26.4.05

guardo todos os meus medos numa caixa de osso. dentro de minha omoplata direita, caixinha redonda que dorme quieta. guardei ali para poder cochichar com ela quando bem entender. é só encostar a boca ansiosa no ombro nu e tudo ela ouve. e guarda. como um gravador bem escondido.

e tudo ela sabe, e tudo escuta. e só a ela conto de mim. porque nada há de mais impuro do que as coisas que conto. nada mais secreto e absurdo. todos os meus medos ali, filhotes da cachorra gorda e branca que é o medo de mim.
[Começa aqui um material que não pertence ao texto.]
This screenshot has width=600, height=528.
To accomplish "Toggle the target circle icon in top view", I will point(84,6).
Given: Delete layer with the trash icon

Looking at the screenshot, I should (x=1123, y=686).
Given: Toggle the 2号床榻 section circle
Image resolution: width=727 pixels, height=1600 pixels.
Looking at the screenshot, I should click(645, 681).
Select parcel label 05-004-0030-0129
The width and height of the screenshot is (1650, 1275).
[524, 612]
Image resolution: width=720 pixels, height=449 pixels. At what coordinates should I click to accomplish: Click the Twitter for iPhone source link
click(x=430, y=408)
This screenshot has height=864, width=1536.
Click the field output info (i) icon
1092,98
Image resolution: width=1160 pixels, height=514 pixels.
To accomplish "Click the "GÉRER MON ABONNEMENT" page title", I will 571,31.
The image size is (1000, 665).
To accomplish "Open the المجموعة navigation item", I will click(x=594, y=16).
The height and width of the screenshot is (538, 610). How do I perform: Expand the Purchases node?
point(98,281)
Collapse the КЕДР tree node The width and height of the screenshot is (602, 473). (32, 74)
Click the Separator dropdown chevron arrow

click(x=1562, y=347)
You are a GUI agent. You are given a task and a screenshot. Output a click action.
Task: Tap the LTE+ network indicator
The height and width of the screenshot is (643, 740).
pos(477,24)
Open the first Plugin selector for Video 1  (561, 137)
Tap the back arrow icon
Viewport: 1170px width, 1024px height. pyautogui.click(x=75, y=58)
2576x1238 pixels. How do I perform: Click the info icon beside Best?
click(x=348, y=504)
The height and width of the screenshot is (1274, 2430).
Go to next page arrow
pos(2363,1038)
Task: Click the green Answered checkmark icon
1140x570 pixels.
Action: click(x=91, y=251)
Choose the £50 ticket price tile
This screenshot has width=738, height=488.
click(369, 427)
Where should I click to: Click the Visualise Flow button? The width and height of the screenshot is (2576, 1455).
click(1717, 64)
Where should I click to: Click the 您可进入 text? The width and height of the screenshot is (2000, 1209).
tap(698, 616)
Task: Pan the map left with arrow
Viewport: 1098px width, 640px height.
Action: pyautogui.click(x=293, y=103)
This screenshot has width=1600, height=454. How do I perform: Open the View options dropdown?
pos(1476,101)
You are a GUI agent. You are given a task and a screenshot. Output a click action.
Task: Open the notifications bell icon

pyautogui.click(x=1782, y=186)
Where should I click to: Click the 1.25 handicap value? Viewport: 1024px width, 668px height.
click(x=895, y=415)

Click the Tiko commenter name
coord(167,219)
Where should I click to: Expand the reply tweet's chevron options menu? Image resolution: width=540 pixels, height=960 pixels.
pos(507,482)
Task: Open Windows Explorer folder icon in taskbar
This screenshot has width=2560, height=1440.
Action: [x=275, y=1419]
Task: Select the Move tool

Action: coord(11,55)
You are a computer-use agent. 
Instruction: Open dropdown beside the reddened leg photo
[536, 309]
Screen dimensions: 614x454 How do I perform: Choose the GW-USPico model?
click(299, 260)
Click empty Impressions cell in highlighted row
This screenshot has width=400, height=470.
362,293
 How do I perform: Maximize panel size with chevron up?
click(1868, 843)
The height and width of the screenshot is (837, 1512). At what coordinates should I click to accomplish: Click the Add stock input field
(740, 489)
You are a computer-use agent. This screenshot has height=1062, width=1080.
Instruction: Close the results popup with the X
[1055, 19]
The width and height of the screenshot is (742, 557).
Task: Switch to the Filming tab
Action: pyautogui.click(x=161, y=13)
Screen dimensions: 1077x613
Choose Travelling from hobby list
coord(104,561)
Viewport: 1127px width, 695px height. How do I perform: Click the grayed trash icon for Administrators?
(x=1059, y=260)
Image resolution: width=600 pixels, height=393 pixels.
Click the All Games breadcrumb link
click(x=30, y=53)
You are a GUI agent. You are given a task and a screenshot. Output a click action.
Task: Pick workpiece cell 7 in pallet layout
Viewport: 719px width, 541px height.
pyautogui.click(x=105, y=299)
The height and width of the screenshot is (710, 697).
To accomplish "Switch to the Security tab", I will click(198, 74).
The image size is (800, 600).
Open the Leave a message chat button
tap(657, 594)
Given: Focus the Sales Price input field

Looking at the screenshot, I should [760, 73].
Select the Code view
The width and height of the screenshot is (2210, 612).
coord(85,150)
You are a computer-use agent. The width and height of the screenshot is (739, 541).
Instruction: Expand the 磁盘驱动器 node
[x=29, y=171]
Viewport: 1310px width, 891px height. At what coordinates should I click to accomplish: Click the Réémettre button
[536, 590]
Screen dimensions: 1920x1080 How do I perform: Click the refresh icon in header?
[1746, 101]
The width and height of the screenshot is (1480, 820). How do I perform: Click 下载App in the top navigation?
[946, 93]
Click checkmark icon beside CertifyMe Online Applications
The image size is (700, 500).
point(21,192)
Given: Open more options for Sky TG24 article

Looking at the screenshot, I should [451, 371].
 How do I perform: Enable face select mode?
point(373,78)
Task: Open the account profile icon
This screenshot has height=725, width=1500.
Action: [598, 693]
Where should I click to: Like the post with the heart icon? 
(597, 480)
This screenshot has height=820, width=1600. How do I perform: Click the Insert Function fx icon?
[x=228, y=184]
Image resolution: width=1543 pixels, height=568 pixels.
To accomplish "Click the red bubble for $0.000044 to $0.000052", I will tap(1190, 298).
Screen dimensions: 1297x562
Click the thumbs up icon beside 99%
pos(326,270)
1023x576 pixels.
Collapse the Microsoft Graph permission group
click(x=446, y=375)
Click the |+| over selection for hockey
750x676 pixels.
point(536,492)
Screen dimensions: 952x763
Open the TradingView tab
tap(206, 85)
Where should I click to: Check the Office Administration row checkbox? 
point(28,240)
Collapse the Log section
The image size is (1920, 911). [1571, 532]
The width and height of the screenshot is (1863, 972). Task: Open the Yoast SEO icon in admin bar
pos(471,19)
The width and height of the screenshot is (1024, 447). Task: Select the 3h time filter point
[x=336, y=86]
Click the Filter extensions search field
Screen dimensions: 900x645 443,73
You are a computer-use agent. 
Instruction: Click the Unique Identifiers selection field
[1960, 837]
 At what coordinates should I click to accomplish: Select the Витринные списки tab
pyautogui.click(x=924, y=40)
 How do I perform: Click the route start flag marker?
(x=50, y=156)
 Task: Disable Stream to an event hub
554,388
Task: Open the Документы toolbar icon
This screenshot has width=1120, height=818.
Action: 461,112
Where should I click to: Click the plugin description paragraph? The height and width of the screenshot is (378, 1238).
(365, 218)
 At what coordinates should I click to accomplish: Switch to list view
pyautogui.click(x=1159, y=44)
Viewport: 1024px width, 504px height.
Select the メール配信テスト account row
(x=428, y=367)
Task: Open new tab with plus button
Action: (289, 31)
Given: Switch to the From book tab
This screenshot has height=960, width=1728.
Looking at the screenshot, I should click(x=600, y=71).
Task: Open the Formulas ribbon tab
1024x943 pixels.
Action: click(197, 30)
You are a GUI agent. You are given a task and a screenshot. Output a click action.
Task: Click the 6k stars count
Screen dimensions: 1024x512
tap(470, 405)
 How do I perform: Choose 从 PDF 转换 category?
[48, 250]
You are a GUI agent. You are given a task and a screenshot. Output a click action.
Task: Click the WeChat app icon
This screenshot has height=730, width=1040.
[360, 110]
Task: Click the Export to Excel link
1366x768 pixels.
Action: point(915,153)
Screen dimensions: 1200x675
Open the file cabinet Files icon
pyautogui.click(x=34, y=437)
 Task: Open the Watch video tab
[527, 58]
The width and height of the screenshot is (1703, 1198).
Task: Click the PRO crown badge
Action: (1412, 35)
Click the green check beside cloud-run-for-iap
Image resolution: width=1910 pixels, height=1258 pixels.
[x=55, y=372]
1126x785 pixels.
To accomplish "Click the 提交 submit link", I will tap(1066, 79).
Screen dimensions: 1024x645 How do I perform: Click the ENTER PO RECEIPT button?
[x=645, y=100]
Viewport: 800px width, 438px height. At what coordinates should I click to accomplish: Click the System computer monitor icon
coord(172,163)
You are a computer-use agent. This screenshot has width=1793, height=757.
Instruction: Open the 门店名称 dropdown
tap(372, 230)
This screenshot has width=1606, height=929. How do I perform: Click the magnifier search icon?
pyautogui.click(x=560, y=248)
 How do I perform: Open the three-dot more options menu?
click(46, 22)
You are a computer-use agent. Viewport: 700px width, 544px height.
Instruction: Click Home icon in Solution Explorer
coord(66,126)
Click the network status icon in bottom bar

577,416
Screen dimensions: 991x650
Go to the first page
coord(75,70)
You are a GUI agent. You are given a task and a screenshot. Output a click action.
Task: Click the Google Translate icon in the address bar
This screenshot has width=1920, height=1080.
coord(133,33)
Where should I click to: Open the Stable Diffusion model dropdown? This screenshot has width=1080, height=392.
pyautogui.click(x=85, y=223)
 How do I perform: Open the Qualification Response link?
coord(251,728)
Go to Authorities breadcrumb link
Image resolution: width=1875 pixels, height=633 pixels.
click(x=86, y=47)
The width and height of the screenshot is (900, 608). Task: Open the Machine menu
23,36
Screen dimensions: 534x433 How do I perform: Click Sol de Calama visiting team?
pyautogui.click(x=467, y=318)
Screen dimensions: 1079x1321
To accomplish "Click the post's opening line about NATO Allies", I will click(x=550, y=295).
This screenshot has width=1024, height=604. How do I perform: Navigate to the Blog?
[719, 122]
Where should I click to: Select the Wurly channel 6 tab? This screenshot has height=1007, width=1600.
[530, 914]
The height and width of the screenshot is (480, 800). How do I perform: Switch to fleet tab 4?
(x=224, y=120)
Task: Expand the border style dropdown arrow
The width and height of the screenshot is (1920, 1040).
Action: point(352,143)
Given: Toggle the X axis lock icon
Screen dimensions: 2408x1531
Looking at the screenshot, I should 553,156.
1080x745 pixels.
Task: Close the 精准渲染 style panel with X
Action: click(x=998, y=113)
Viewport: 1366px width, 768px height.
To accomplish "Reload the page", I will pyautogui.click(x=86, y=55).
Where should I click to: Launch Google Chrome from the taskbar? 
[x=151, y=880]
e fico muda frente ao mundo, porque aqui dentro tudo é polifonia. é barulho de carro na rua, no
meio do sono, com a ambulância que corta o ouvido; é grito e choro de gente que corre e
desespera; é o som das coisas quando acordam assustadas. são as falas de cada uma de mim, esta e aquela lá, eu mesma e a de ontem, a do outono perdido e a do março desbotado - e todas habitam apertadas o meu ombro pesado.

por isso, as costas doem. por isso, pendo para o lado. e durmo mal. e fico emburrada. e as solas
de meus sapatos do pé direito são mais comidas do que às do esquerdo. e eu sei que você olha e
não entende. e mesmo vendo meu ombro, nunca imaginaria. e eu pensaria duas vezes antes de lhe deixar beijá-lo. livrai-me deus, que ele confunda minha boca com a tua.

Um comentário:

bonina disse...

hãaaaaaaa!!! não acredito que essa caixa de comentário está prontinha. simone, mulher, tu és muito linda. teu texto também. beijos.